▶ **Document passage**:
Fibonacci numbers and golden section
Free lesson plan from HomeschoolMath.net

Let's consider one question before the lesson. Should your child or student even learn about Fibonacci numbers or golden ratio? Is this important to know? It isn't any standard fare in math books.

Fibonacci numbers appear in nature in many places. Golden ratio does too. My opinion is yes, he or she should know. But why? After all, that stuff is not needful in daily life.

I think it's important that youngsters learn a few math topics that show how math appears in nature. It is about math appreciation - (or better yet, appreciation of the Master Mathematician of the Universe...).

Kids learn Art Appreciation - so they can appreciate human works of art... Oh, how much better you can appreciate the "artworks" in nature such as flower petals or seedheads when you understand a little bit of the math behind them!

Studying Fibonacci numbers and how they appear in nature could be done in middle school. The golden ratio is an irrational number and requires solving a quadratic equation so fits better for high school.

However, studying about Fibonacci numbers and the golden ratio makes an excellent project for high school to write a report on. Besides algebra, it ties in with geometry, botany and art at least. Students do projects and reports in history and English and other school subjects - why not do one or two in math too?

Fibonacci numbers

Ask your students, how does this sequence of numbers continue:

0, 1, 1, 2, 3, 5, 8, 13, 21...

The solution is here:

0, 1, 1, 2, 3, 5, 8, 13, 21, 34, 55, 89, ...
-> Add two consecutive numbers from the sequence to get the next one following them.

▶ **Given entries**:
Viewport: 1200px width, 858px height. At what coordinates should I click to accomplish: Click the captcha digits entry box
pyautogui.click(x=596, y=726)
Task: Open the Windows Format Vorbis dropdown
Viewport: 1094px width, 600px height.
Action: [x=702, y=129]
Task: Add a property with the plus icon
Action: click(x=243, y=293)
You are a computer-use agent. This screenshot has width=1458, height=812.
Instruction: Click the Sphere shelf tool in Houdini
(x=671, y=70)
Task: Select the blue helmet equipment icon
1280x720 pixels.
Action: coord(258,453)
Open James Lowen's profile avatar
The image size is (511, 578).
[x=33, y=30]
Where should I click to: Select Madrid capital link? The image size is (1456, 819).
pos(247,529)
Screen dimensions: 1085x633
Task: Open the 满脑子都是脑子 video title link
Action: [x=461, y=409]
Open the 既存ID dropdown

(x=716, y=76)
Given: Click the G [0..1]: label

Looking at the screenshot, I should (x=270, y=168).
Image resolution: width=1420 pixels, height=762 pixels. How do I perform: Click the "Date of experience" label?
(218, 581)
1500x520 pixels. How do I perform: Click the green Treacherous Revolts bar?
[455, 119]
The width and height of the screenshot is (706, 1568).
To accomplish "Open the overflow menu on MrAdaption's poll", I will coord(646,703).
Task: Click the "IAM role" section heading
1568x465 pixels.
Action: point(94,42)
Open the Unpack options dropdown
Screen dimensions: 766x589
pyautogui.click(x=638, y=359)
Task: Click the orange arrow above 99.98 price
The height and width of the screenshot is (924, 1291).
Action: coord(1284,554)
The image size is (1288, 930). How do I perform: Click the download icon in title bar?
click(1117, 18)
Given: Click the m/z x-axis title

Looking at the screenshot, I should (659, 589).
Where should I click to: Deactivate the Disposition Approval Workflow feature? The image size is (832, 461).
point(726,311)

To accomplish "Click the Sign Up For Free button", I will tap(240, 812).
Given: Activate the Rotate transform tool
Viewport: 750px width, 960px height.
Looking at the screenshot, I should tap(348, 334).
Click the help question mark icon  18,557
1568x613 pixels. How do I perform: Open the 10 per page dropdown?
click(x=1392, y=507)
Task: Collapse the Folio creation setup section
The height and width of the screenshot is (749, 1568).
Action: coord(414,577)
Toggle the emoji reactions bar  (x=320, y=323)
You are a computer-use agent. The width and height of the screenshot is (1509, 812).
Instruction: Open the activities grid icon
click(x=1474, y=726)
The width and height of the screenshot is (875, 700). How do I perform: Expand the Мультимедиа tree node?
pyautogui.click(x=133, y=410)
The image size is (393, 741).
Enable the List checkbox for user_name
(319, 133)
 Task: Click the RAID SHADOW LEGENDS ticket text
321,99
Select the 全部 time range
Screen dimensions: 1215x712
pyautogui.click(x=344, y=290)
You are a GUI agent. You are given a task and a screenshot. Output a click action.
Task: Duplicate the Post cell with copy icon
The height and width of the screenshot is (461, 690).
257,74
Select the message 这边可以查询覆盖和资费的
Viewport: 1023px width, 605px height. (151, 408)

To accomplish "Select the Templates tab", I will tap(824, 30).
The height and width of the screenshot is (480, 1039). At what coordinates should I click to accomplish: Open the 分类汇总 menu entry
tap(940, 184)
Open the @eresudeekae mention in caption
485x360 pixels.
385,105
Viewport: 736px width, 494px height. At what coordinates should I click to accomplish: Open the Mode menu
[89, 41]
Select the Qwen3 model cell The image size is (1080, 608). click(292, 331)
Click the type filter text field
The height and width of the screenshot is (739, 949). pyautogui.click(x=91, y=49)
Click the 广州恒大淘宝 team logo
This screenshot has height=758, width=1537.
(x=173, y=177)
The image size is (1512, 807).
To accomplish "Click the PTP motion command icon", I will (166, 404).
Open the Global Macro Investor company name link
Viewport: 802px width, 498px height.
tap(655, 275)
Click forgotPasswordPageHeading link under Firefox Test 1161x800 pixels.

▶ **Problems to work on**:
1. Answer these questions from the Fibonacci lesson:
(a) Which school level does it say fits better for the golden ratio?
(b) Besides algebra, which subjects does a report on these topics tie in with?
(c) How do you get the next number in the sequence?
2. From the Fibonacci lesson, return everything from "However, studying about" down to "in math too?", copied word for word.

▶ **Written answers**:
1.
(a) High school, because the golden ratio is an irrational number and requires solving a quadratic equation.
(b) Geometry, botany and art.
(c) Add two consecutive numbers from the sequence to get the number that follows them.

2.
However, studying about Fibonacci numbers and the golden ratio makes an excellent project for high school to write a report on. Besides algebra, it ties in with geometry, botany and art at least. Students do projects and reports in history and English and other school subjects - why not do one or two in math too?